I was certainly fucking miserable, genuinely suicidal or not. I posted this status on my Facebook wall:
I guess the fact that I can hurt this much is sort of backhanded validation that things still matter to me. But I kinda wish I could just hit a fast-forward button because absolutely nothing seems worth doing and every fucking minute lasts days.
I was not a happy camper. And I posted that exactly because I was filled with razor-clawed despair, and I was sitting alone. It was partly outreach to the world, letting people know I needed help, but also an act of strength, because I find strength in honestly sharing myself with the world (that’s why you’ll find a good bit of self revelation on this blog). And it was kind of an emotional venting, which I really friggin’ needed right then.
The morning and afternoon were endless. I didn’t feel like doing a damn thing. Even watching a TV show was agonizing, so writing or reading or going for a walk was definitely out of the question. I honestly wished I could be dead for the interminable hours when my kid wasn’t around, then resurrect when he was.
Then Kate called. We talked. We argued. We got on each other’s nerves. But, because we genuinely care about and like each other, we hung up ready again to face the future and see what it might bring for us.
I posted this:
A bit of balance, reconciliation, and simpatico re-acquired. Now I really need to get my head out of my ass.
Hiatus is over. I need to become Tim again rather than this unshaven hobo who has taken over my apartment.
I have a lot of work to do. I may need some help.
As I type this, that was almost exactly twenty-four hours ago. (And in another post, I’ll write more about what’s happened in that time).
Shortly afterward, my son got home from school. He knew Kate and I had suffered an emotional debacle over the weekend, and that it was weighing heavy on my heart, so he asked how things were going. I told him Kate had called and we’d regained our good will, and I was feeling a lot better.
But I also said I was concerned that I’d overreacted the way I had over the weekend, that my emotions had gotten the better of me so much. And in fact, when I had been talking to Kate just that afternoon, my feelings were so strong at times my throat tightened up and I could barely speak. I speculated that maybe it was some heretofore unsuspected side effect of the ECT, that maybe it had effected my brain chemistry and now my emotions were turned up to 11.
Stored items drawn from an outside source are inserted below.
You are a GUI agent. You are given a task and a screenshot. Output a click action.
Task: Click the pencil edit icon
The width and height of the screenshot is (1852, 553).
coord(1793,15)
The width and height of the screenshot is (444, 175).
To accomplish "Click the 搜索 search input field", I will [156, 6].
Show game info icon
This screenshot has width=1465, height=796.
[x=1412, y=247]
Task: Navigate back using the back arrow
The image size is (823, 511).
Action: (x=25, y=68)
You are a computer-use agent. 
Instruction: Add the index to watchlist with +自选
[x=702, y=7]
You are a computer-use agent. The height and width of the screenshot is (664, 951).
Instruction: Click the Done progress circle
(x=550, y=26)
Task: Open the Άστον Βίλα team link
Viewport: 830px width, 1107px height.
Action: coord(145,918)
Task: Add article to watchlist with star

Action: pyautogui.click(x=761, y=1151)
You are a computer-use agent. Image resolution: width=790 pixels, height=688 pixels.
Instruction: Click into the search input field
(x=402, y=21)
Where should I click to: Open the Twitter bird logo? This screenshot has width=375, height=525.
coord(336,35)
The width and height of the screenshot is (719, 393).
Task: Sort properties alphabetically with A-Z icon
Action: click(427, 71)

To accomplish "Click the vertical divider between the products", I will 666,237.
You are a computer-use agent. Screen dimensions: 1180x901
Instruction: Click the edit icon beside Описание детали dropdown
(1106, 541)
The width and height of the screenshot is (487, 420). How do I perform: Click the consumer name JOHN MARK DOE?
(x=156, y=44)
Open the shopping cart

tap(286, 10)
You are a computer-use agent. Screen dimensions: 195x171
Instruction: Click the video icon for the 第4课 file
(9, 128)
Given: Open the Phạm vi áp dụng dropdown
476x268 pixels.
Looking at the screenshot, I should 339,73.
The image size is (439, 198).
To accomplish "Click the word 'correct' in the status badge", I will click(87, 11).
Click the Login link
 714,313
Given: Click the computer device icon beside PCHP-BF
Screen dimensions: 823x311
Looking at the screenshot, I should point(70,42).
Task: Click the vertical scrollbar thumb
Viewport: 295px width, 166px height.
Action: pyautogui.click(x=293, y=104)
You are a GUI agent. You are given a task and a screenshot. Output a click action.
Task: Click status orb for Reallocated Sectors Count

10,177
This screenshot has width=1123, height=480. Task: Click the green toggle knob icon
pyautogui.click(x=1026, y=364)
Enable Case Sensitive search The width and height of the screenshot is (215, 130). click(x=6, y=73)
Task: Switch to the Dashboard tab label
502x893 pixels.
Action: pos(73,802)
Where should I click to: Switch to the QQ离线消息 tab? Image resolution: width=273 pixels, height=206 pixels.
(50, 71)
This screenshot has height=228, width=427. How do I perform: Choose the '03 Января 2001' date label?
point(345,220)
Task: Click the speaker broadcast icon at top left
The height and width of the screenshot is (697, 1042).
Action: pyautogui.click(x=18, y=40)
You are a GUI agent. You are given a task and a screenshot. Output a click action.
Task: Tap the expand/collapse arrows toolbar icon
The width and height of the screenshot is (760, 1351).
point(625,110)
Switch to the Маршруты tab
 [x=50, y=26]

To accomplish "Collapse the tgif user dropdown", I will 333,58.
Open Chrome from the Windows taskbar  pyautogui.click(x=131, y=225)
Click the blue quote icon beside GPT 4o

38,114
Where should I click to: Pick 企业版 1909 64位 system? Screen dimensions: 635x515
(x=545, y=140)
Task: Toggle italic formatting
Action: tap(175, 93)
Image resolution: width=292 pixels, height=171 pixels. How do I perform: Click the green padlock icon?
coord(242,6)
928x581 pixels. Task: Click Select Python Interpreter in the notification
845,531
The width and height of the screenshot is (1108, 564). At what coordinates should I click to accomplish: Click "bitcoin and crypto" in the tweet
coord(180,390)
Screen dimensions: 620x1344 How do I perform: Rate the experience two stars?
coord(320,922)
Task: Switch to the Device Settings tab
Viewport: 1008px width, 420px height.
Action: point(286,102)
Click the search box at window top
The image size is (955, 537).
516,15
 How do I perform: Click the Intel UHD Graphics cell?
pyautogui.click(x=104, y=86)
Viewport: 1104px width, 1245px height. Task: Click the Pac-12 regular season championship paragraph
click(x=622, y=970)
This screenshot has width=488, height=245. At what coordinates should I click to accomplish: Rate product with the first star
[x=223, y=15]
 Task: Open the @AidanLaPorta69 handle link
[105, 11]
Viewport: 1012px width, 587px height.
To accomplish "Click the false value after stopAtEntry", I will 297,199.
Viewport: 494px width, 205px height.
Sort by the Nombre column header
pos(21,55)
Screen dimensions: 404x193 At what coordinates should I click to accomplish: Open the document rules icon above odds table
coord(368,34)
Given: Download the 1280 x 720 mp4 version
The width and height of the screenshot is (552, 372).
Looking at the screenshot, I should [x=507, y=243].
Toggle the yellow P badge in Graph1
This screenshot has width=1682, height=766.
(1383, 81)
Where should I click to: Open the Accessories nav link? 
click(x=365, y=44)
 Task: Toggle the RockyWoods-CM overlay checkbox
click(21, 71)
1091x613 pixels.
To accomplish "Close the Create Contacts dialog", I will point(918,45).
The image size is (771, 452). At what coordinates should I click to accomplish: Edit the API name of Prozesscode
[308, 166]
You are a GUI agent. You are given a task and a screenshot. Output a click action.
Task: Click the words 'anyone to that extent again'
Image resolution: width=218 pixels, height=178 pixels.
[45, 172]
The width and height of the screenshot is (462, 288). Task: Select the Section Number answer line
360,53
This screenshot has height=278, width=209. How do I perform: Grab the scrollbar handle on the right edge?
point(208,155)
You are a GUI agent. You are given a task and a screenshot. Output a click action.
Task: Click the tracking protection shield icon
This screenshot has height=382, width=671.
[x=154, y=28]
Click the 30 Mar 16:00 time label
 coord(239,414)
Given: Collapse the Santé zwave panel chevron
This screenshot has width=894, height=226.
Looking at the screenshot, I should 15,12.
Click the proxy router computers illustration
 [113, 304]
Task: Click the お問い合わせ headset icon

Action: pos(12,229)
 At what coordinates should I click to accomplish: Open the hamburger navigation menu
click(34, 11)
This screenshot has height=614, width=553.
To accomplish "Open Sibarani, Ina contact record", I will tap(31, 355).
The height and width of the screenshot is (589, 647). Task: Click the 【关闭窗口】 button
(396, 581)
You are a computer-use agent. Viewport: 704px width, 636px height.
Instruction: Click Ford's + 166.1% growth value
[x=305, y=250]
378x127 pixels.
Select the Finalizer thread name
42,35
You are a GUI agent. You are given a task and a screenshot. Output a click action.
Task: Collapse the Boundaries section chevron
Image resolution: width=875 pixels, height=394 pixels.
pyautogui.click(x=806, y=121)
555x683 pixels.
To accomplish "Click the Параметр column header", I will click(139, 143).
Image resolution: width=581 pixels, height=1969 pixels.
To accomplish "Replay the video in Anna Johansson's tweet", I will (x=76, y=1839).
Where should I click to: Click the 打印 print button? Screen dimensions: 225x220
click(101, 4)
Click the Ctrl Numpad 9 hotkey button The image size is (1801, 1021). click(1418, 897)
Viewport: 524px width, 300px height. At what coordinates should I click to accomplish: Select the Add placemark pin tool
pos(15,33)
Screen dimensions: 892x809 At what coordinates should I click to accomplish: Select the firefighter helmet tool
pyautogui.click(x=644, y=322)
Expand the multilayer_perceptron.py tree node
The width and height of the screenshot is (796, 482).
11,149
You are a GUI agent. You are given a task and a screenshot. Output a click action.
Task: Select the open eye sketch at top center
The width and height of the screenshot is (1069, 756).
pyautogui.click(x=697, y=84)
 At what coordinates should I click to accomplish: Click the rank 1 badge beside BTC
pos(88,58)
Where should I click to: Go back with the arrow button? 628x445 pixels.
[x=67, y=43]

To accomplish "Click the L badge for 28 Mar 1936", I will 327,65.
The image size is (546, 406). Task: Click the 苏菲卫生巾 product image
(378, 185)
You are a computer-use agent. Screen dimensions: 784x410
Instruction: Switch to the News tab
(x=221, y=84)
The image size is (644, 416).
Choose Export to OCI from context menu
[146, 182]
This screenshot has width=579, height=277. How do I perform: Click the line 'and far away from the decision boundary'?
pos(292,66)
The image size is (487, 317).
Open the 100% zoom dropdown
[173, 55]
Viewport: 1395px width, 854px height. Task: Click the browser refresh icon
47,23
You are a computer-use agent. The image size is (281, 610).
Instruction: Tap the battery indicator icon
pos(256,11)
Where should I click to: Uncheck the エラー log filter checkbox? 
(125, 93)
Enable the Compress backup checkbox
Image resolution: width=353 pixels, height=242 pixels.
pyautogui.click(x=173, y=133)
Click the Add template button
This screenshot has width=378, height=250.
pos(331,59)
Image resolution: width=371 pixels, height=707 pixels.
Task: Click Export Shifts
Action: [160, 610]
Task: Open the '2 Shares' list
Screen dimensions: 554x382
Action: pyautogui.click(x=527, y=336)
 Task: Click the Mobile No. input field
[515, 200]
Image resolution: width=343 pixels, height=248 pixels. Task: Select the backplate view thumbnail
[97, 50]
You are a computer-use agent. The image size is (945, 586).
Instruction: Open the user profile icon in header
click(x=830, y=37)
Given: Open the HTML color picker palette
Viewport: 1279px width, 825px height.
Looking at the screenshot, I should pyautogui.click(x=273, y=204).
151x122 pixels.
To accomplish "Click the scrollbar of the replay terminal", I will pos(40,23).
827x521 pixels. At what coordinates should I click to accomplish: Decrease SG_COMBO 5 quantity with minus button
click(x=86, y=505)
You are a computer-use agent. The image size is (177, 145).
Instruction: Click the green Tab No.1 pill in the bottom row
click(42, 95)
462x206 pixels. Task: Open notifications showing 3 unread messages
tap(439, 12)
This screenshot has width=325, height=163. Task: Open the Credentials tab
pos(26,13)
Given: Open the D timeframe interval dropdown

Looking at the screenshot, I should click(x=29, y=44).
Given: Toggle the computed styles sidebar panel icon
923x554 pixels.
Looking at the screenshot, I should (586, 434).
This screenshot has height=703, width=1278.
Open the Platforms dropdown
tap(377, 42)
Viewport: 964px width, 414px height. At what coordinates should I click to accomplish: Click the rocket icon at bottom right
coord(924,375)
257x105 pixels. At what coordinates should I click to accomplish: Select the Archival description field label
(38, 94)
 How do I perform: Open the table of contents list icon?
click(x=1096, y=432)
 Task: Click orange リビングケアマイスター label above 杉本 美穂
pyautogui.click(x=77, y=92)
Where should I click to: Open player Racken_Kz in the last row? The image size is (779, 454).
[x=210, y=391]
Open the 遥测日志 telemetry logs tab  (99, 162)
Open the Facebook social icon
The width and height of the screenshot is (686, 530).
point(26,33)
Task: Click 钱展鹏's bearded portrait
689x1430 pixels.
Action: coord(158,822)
I said hopefully it was only temporary, that my emotional circuits would settle down soon. And my son, who is often amazingly wise, asked why.
He said, isn’t it a good thing that you’re feeling things so strongly? And I realized he was exactly right.
It was like the ECT had blown the dust off my circuits. I’ve always felt things strongly, always prided myself on my wild, carnal, alive sense of self. But over the years, living in a marriage that wasn’t making me happy, struggling with my terrible depression, I had in ways retreated from life and been numbed. And I think my son was right: my brain was now working more like it used to, more like it’s supposed to. And I’d forgotten what that was like.
It was as if thick callouses had covered my feelings and the ECT burned them away. And like the skin exposed when such callouses are stripped, my emotions were raw and hyper-sensitive. Tender. Alert.
So what I needed wasn’t a return to the numbness I’d grown used to. What I needed was to get used to being passionate again, to allow myself to feel fully, to be alive, but not be overwhelmed by those primal currents. It was fine to feel things so electrically, I just needed to relearn the control I need to enjoy my inner beast and not be dragged around by him.
My smart son. I learn a lot from him.